Teenage Triceratops exhibit debuts at Burpee

NIU students played roles in bringing dinosaur’s story to light

As a graduate student at NIU, Josh Mathews conducted extensive research on the Burpee's new Triceratops, dubbed Homer.

As a graduate student at NIU, Josh Mathews conducted extensive research on the Burpee’s new Triceratops, dubbed Homer.

The Burpee Museum of Natural History in Rockford is preparing to launch a permanent dinosaur exhibit that has ties to a number of past NIU student researchers.

The exhibit, “Homer’s Odyssey: From the Badlands to Burpee,” features the museum’s new teenage Triceratops. It will be unveiled at 10 a.m. Saturday, June 29. The exhibit will provide information on the dinosaur, dubbed Homer, as well as on his relatives.

“Homer’s Odyssey” is the product of more than eight years of work – from the discovery of the first bones in the badlands of Montana to the preparation and reconstruction of the fossils in the NIU-Burpee lab at the museum, and finally to the development of the new permanent exhibit.

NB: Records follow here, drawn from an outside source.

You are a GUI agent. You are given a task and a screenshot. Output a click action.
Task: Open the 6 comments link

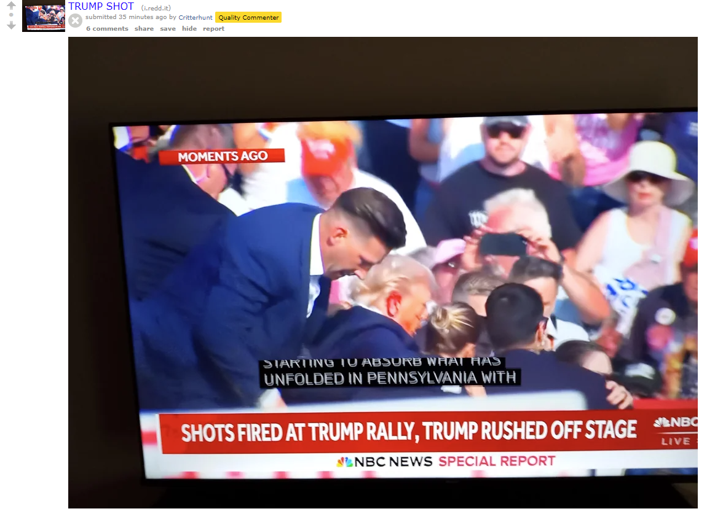[x=108, y=28]
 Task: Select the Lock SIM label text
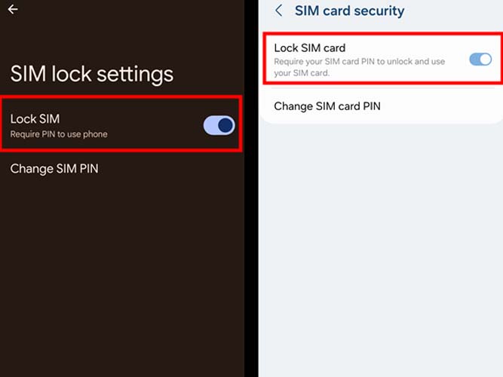point(35,119)
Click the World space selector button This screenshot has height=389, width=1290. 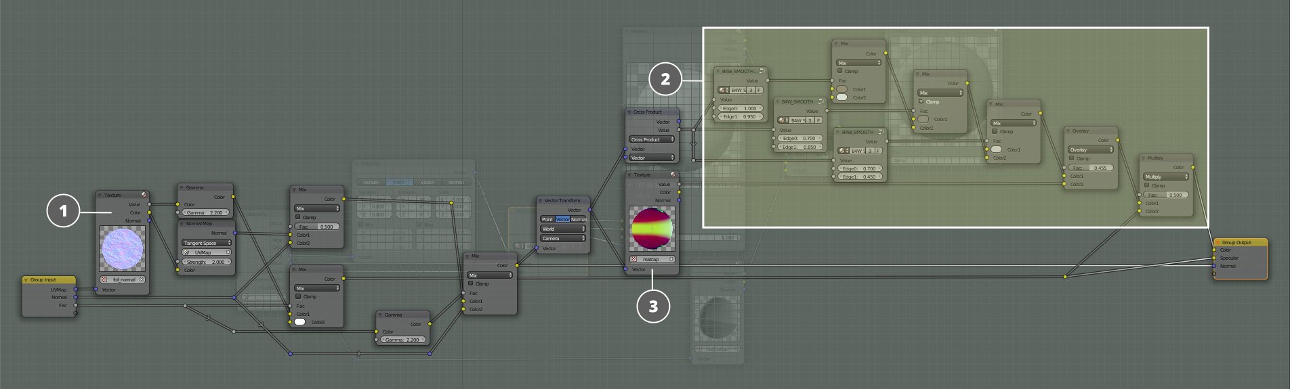tap(562, 229)
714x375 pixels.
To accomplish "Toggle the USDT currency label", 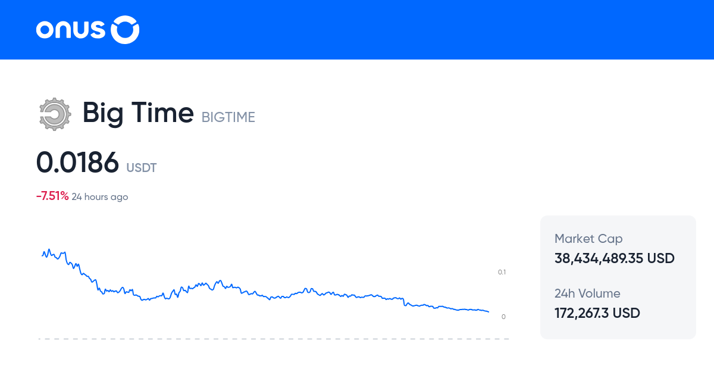I will coord(142,168).
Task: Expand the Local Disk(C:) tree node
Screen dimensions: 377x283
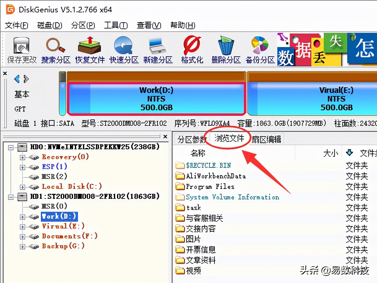Action: (22, 187)
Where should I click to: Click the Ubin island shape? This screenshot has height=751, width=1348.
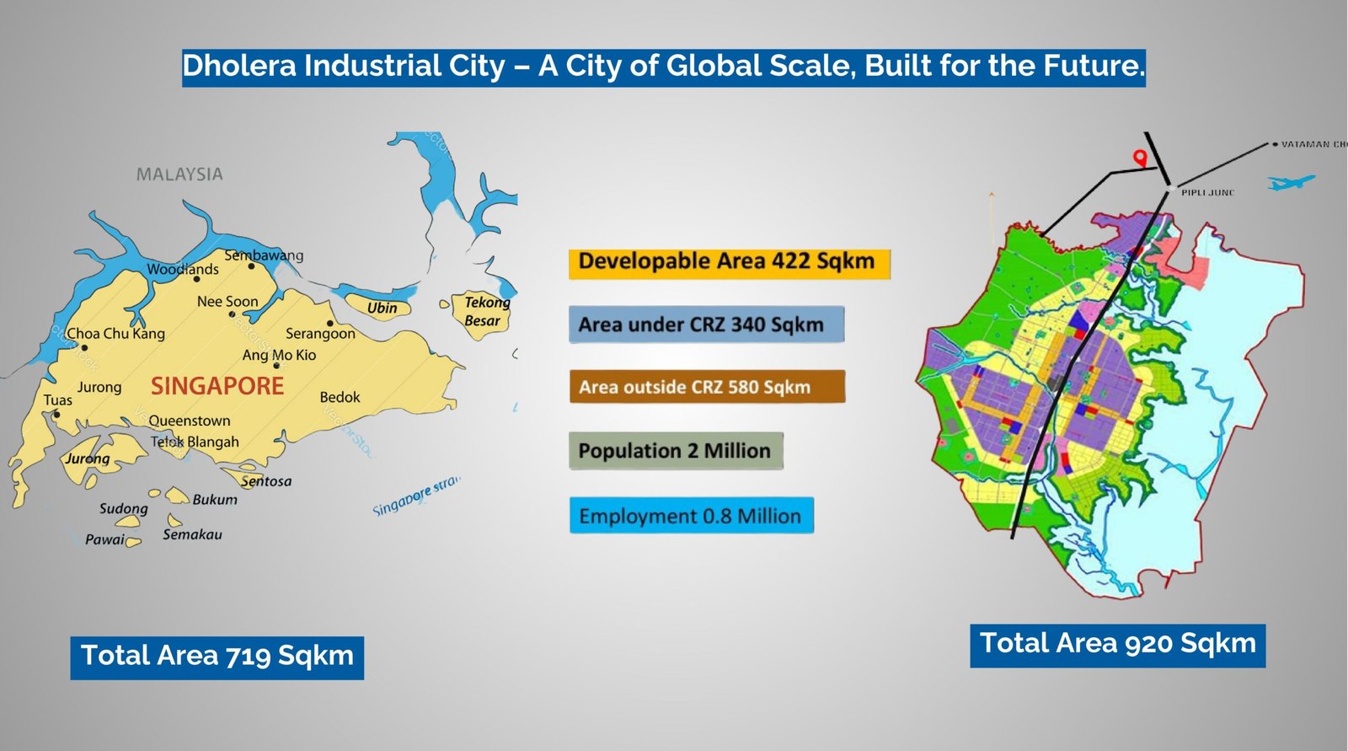381,308
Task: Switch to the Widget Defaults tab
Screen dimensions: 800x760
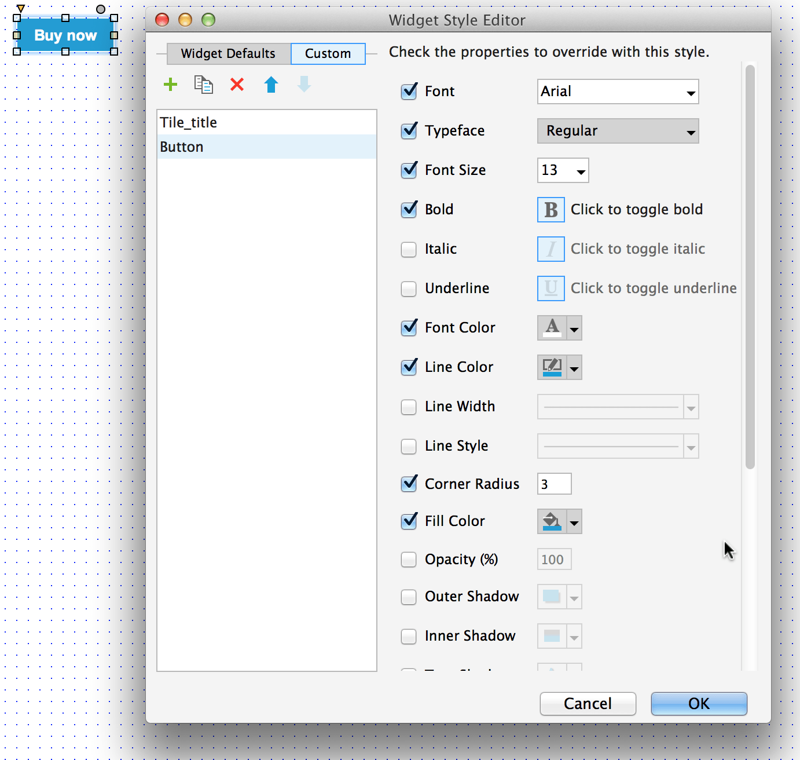Action: tap(228, 54)
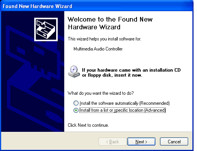Cancel the Found New Hardware Wizard
Screen dimensions: 197x151
click(174, 142)
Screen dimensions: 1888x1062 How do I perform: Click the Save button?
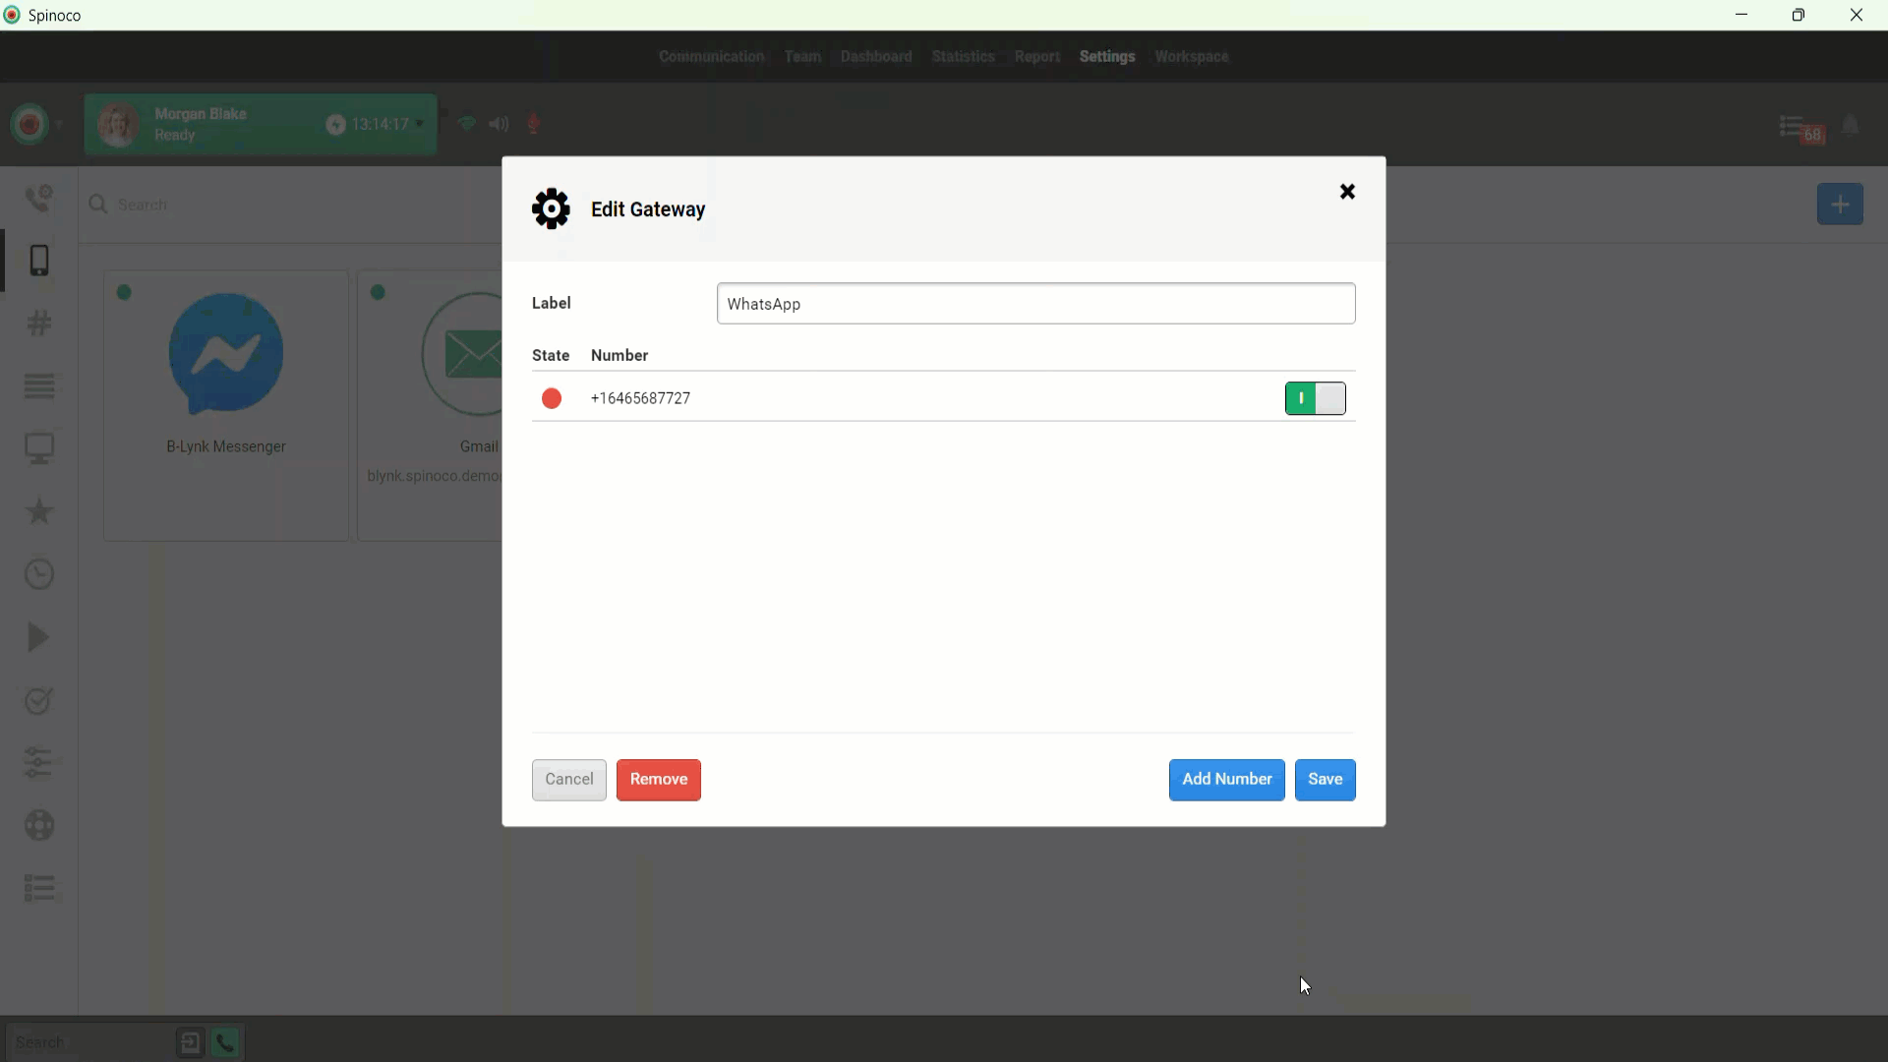(x=1325, y=780)
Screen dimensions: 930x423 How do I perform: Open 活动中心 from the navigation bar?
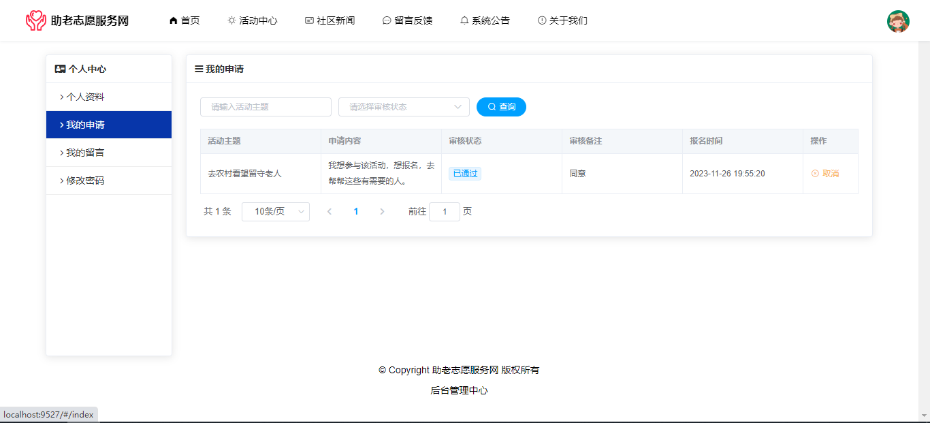coord(252,20)
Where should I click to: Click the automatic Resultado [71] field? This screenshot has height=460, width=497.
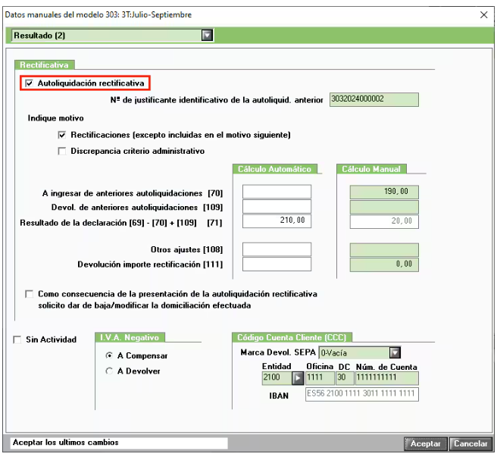click(277, 221)
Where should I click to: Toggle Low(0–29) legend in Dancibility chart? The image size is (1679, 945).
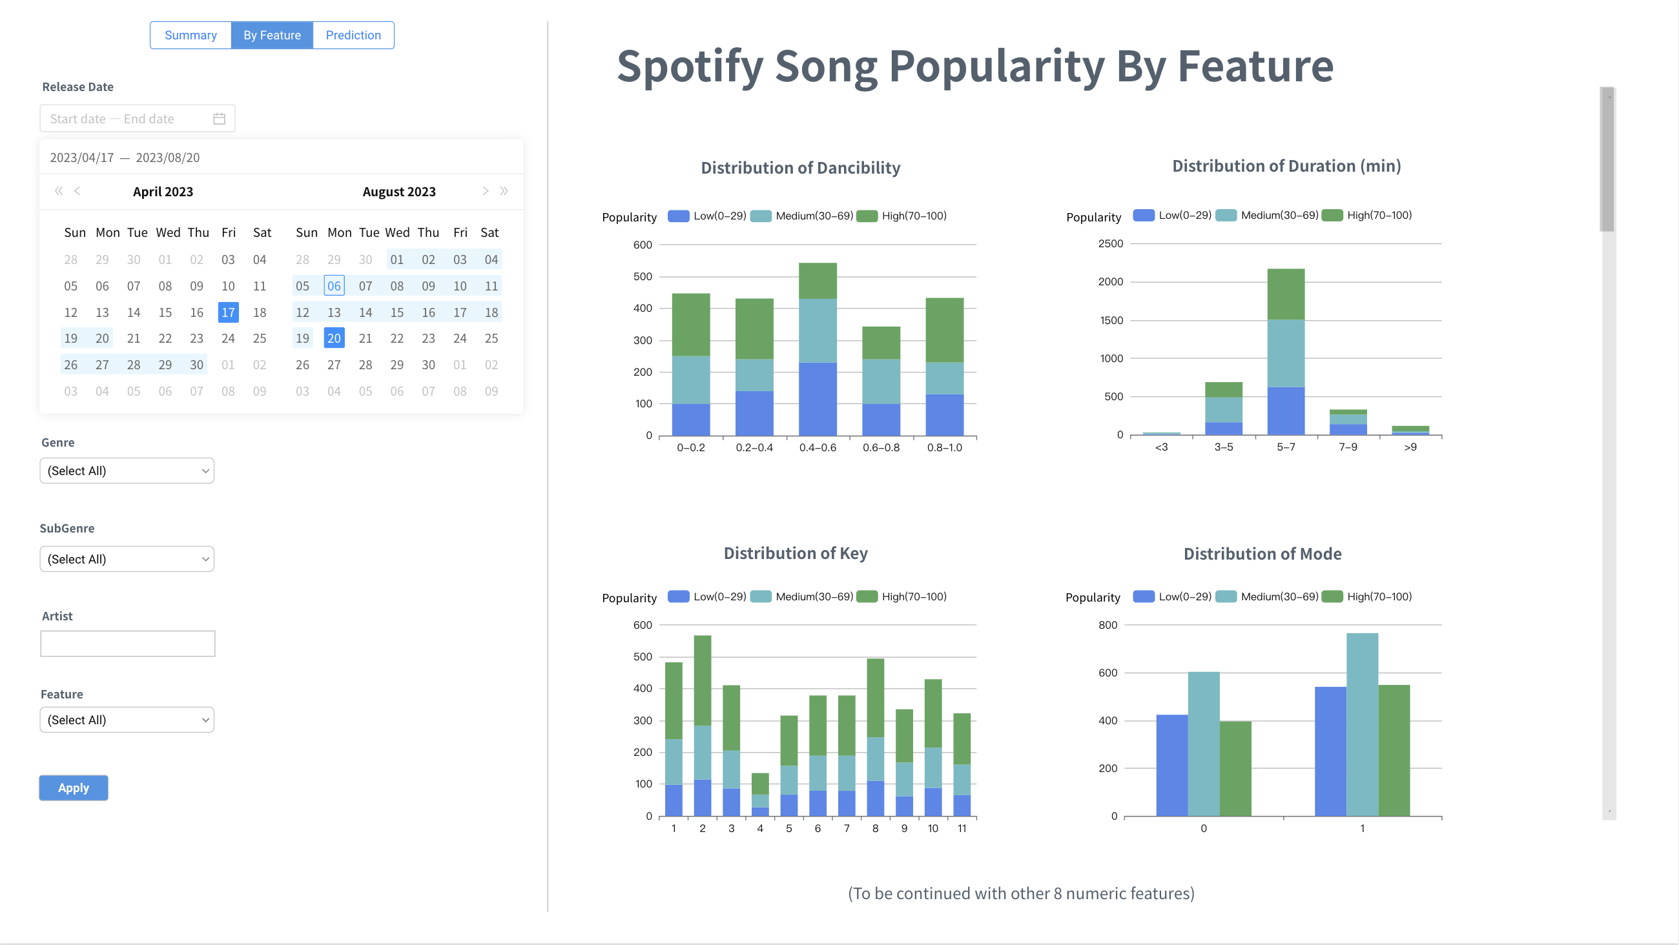coord(707,216)
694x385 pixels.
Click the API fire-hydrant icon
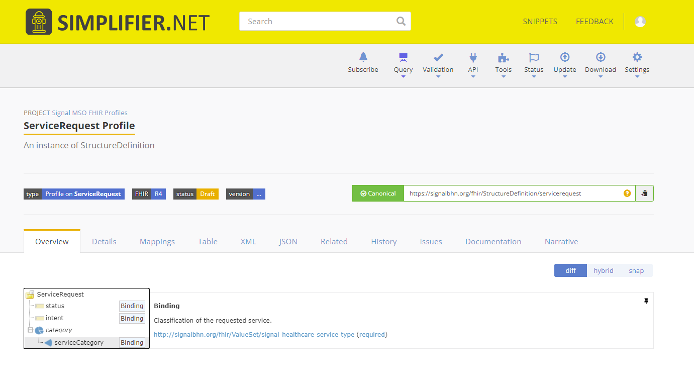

Josh Mathews, who received his master’s degree in geography from NIU, wrote his thesis on a study of the Homer site. He also was the lead author of research on Homer published in the Journal of Vertebrate Paleontology with then-Ph.D. student Mike Henderson (now an NIU instructor) and Scott Williams, a part-time NIU student and Burpee’s current director of exhibits and science.

Homer’s Odyssey: From the Badlands to Burpee“Our Homer exhibit does have quite a bit of an NIU connection,” Williams says.

“The Homer dig site has the distinction of being the first Triceratops bone bed ever found, and the work from the NIU research paper is featured in the exhibit,” Williams adds. “We also had NIU students in geology and anthropology who were preparators throughout the majority of the project.”

Homer’s Odyssey will illustrate what makes a Triceratops a Triceratops, how horned dinosaurs are related, how a Triceratops changed as it grew up and what Montana was like 66 million years ago. Visitors to the exhibit will interactive opportunities, including a chance to touch a real dinosaur leg bone.

Homer’s Odyssey complements “Jane: Diary of a Dinosaur,” giving Burpee one of the most comprehensive late Cretaceous exhibits. NIU students and faculty also were part of the 2001 expedition that discovered Jane, the museum’s prized juvenile Tyrannosaurus rex.